[Task details]
Write out exactly the lines running from the one with "Open the Monitoring menu" to the end of the data, including both of those lines and excluding pictures.

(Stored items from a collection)
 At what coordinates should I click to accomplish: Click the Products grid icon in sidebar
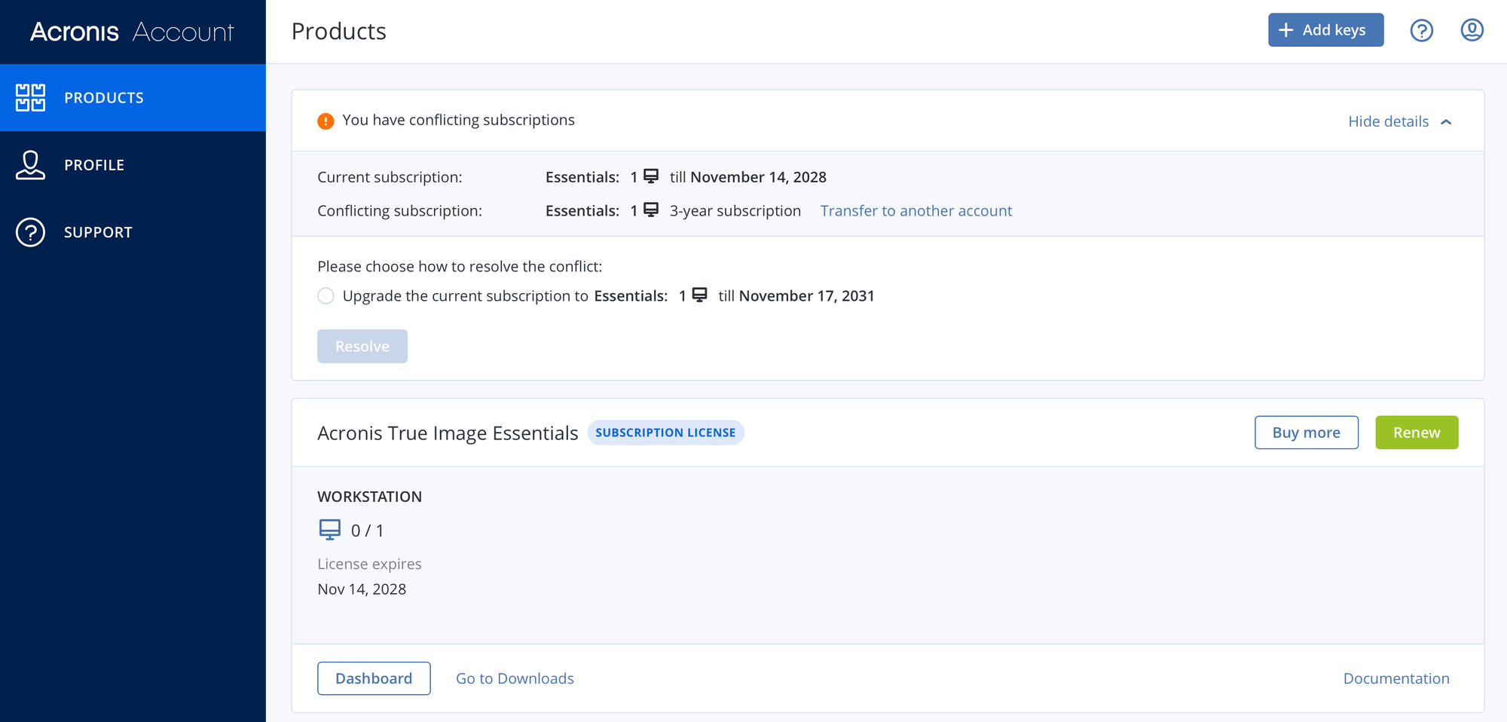(x=31, y=98)
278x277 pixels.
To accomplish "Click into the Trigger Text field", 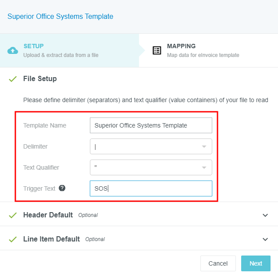I will tap(151, 188).
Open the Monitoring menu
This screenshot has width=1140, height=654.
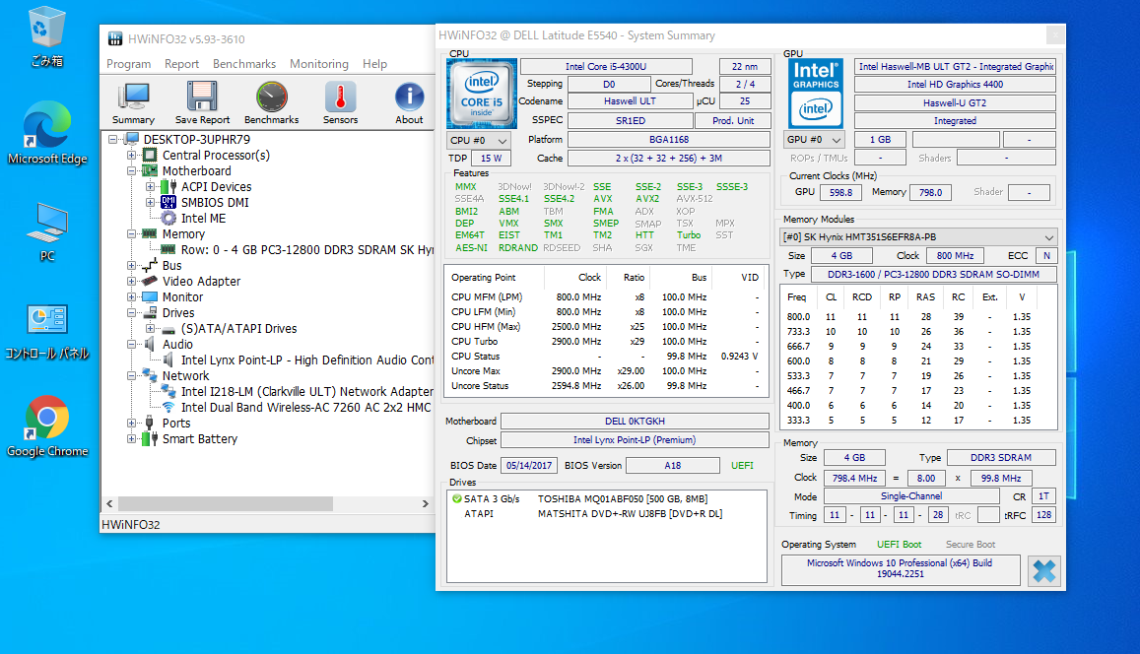318,64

[Result below]
Open the Monitoring menu
This screenshot has width=1140, height=654.
318,64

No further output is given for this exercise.